Clarice Lispector e a contraditória relação com o outro

20 de Noviembre de 2020

[José Neivaldo de Souza]




Clarice não se via a partir de visões ou julgamentos externos, porém a relação com o outro tinha um lugar especial em sua vida e sua obra mostra isso. Partia de si mesma, da solidão e do vazio, modo que encontrou de se posicionar no mundo. Não buscava ser compreendida, mas era cautelosa no trato e na convivência com o diferente. É uma contradição? Pode ser, mas quem disse que a vida é feita de verdades absolutas? Contradição, como escreveu o filósofo Pascal, “não é sinal de falsidade”. Procurava ser autentica, apesar da contradição; uma prisioneira da própria liberdade. Em Um Sopro de Vida escreveu: “eu nunca fui livre em minha vida inteira. Por dentro eu sempre me persegui. Eu me tornei intolerável para mim mesma. Vivo numa dualidade dilacerante. Eu tenho uma aparente liberdade, mas estou presa dentro de mim”. A partir desta contraditória relação consigo mesmo que arriscamos compreender a sua relação com o outro, a forma como ela lidava com as pessoas. 

 

Ela recuava diante daqueles que se diziam sinceras e verdadeiras. Em Hora da Estrela expressa, revela uma certa dificuldade em relação às pessoas que se dizem sinceras, verdadeiras. Para ela, a verdade não é algo definitivo, é relativa assim como é a existência humana; é coisa da solidão, do vazio, do olhar para dentro, um sentido a ser inventado e nunca uma realidade a ser incorporada ou subjugada. Para ela, terrível é uma “verdade” que, vindo de fora, se impõe categoricamente como única via de salvação. Acerca disso escreveu: “Não quero ter a terrível limitação de quem vive apenas do que é passível de fazer sentido. Eu não: quero uma verdade inventada”. A verdade, para ela, mais que apontar caminhos, deve abri-los. 

 

Apesar da solidão, do vazio, dizia ela, é preciso abrir caminhos para a vida, se alimentar, ser sociável e amar. A verdade é aberta ao diálogo, à contradição, às coisas que acontecem “apesar de”. É nesta neste caminho a ser conquistado que ela se equilibrava na relação com o outro.
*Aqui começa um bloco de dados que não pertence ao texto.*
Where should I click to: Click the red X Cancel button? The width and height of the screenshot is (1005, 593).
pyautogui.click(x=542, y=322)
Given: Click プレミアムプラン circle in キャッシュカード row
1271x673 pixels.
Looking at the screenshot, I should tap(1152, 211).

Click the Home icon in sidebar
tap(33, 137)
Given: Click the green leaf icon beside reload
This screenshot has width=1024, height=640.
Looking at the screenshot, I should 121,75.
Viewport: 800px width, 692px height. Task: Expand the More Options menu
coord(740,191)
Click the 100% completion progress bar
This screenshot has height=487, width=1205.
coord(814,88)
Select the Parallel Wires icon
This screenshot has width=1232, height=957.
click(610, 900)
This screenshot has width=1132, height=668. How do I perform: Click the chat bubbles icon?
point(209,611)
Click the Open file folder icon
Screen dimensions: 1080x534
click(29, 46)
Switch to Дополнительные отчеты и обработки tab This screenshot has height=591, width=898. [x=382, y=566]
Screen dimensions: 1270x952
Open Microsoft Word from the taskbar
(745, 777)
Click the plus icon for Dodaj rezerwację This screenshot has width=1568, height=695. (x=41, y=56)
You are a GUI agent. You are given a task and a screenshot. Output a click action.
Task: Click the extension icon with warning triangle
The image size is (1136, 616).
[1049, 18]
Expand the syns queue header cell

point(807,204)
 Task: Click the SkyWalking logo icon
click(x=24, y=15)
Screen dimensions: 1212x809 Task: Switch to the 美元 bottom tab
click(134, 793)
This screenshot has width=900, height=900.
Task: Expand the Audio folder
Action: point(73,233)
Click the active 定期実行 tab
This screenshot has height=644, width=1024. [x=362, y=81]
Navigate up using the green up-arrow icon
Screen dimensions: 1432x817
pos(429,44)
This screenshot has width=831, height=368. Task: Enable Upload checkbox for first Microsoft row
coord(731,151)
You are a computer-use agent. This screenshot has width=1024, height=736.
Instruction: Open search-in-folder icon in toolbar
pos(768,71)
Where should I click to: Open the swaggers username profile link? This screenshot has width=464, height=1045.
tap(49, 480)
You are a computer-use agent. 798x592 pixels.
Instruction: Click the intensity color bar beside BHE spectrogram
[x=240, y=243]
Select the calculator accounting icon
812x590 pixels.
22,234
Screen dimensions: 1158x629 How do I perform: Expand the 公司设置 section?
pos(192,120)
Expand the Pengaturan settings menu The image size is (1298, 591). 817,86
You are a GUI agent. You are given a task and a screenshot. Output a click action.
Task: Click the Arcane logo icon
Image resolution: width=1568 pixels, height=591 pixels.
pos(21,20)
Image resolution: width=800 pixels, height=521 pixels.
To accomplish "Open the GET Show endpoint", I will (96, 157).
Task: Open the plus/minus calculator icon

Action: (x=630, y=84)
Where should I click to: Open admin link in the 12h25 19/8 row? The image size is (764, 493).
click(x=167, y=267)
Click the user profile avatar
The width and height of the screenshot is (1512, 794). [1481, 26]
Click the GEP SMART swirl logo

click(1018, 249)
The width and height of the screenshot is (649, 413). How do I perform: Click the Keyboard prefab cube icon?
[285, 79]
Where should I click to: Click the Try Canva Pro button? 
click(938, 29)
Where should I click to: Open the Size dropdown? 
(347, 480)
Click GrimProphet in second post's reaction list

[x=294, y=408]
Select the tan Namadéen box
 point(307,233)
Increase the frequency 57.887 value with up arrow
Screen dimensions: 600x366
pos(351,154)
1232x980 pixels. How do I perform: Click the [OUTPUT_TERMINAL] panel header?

Assim escreveu: “Inclusive muitas vezes é o apesar de que nos empurra para frente. Foi o apesar de que me deu uma angústia que insatisfeita foi criadora de minha própria vida”. Esta angústia aparece em sua autoanálise principalmente quando trata do pertencimento. De um lado o sentimento de alteridade; desejava ardentemente sair de si para se dar inteiramente ao outro; em contrapartida, o receio e o medo de se revelar totalmente, por isso dizia: “uns cosem pra fora, eu coso pra dentro”.  

 

No pertencimento a pessoa experimenta, de forma contraditória, as diversas formas de relacionamento. Na relação com o outro, Clarice experimentou a entrega e o recuo. A vontade de pertencer vem de berço e, segundo ela, chegou como “fome insaciável” que a acompanhou por toda a vida. Uma fome que, a um só tempo, produzira uma tensão entre desejo e medo, como bem observou: “Exatamente porque é tão forte em mim a fome de me dar a algo ou a alguém, é que me tornei bastante arisca: tenho medo de revelar de quanto preciso e de como sou pobre”. O medo de se lançar ao outro, apesar do desejo de fazê-lo, fez com que ela recuasse e criasse a sua forma arisca de estar na vida. A questão existencial de Clarice, parafraseando Shakespeare, é: “pertencer ou não pertencer”. O que fazer com a ambiguidade do desejo, esta tensão entre vontade e medo?  

 

De um lado, a vontade de pertencer e, do outro, o medo de se revelar e decepcionar o outro. Esta dualidade, invés de paralisá-la, pelo contrário, a fez se arriscar e dar o melhor de si no convívio e na inteiração com outro. Pertencimento, no entendimento de Clarice, não é sujeição à uma liderança ou qualquer forma de poder com uma verdade construída, mas uma força que brota do interior e se dirige ao outro com o propósito de fortalecê-lo.

 

Para nossa autora, o desejo de pertencimento vem de berço assim como o medo de se revelar totalmente. Em um texto deixa escapar que fora gerada no amor e na esperança. No amor, porque desejada e planejada pelos pais; na esperança, porque o seu nascimento deveria trazer cura à sua mãe que sofria de uma certa enfermidade. Sobre o amor escreveu: “amar os outros é a única salvação individual que conheço: ninguém estará perdido se der amor e às vezes receber amor em troca”. Mas... o amor tem os seus desafios e, apesar dele, há expectativas e esperanças que depositam em nós e que, muitas vezes, nos criam um sentimento de decepção. No caso de Clarice, a mãe não foi curada e a esperança dos pais tornaram-se frustração. Sobre ela, caíra a culpa de ter falhado nesta missão. Se, por um lado, tinha certeza do o amor paterno, por outro lado não se perdoava. Eis a dubiedade: o desejo de pertencer, de amar e ser amada e o medo de decepcionar e ser decepcionada. Apesar da ambiguidade e da contradição pertencer é viver. Sobre o sentimento de pertença escreveu ela: “Experimentei-o com a sede de quem está no deserto e bebe sôfrego os últimos goles de água de um cantil. E depois a sede volta e é no deserto mesmo que caminho”.

 

A relação com o outro, na perspectiva de Clarice, reflete o modo contraditório da relação do eu consigo mesmo. As falhas, os erros, as contradições são imprescindíveis à vida, pois assim, ao olharmos as nossas próprias imperfeições podemos lidar com as confusões e equívocos alheios. Vejo o outro a partir da mesma visão com a qual me enxergo, por isso a verdade sobre o outro é sempre inventada à imagem do que criamos e decidimos sobre nós mesmos. Escreveu: “Terei toda a aparência de quem falhou, e só eu saberei se foi a falha necessária”. 

 

LISPECTOR, Clarice. Um Sopro de Vida. Rio de Janeiro: Editora Nova Fronteira, 1978. 

___, A Paixão Segundo G. H. Rio de Janeiro: Rocco, 1998. 

 

___, Água Viva. Rio de Janeiro: Rocco, 1998.